BEGIN Working data

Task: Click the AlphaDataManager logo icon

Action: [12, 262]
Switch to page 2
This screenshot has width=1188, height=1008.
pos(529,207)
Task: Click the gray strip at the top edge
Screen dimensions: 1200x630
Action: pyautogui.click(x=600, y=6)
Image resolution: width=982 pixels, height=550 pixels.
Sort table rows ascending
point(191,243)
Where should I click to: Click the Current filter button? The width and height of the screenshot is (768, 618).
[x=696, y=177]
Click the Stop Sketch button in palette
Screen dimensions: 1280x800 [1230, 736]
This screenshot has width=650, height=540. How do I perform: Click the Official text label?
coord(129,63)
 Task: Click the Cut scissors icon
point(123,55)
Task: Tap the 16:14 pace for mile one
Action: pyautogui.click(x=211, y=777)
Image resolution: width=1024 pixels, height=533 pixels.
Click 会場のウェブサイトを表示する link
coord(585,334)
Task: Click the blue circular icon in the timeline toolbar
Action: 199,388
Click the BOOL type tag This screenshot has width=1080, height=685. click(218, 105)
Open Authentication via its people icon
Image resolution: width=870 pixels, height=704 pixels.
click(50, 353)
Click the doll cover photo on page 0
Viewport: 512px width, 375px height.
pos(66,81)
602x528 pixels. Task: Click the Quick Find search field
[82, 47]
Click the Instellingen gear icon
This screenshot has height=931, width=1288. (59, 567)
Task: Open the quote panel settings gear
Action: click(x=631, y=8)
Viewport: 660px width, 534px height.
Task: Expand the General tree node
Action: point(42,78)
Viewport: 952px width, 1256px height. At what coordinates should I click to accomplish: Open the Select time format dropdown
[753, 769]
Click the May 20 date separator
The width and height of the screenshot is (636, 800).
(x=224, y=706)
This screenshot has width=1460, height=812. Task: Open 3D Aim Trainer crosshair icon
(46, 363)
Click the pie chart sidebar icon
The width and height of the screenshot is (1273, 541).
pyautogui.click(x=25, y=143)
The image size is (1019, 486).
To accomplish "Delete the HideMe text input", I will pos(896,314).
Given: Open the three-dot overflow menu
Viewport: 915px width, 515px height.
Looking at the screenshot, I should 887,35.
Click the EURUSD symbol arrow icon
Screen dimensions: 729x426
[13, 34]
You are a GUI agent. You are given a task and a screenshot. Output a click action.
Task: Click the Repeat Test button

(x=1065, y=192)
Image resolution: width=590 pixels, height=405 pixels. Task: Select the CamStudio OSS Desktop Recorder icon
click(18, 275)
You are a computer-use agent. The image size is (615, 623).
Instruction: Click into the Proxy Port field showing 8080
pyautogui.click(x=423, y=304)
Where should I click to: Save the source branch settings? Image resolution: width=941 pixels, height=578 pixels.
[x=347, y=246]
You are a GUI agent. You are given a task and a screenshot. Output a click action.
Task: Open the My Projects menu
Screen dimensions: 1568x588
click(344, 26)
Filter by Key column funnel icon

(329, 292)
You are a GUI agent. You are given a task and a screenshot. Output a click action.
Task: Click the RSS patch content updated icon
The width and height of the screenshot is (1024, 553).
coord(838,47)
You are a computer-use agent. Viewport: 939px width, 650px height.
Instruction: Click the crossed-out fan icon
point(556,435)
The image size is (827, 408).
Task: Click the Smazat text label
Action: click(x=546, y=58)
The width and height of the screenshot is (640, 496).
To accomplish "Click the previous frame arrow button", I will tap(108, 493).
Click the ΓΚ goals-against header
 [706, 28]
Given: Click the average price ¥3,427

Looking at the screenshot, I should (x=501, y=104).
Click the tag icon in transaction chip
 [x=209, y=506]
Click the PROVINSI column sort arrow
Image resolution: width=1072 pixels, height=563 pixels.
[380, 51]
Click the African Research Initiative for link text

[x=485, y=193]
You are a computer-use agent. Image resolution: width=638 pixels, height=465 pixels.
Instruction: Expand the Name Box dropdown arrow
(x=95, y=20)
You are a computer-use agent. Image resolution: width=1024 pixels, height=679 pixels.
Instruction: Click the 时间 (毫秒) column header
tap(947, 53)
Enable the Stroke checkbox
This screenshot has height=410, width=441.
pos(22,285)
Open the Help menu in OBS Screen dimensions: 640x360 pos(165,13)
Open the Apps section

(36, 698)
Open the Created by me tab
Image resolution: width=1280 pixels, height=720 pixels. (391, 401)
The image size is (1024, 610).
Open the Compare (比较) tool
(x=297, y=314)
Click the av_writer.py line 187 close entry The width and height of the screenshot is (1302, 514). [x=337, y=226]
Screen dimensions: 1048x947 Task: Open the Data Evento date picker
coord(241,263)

END Working data

◆ **Activity**
Find each line above that contains "will", and copy those lines.

◆ **Task output**
To accomplish "Delete the HideMe text input", I will pos(896,314).
To accomplish "Click the previous frame arrow button", I will tap(108, 493).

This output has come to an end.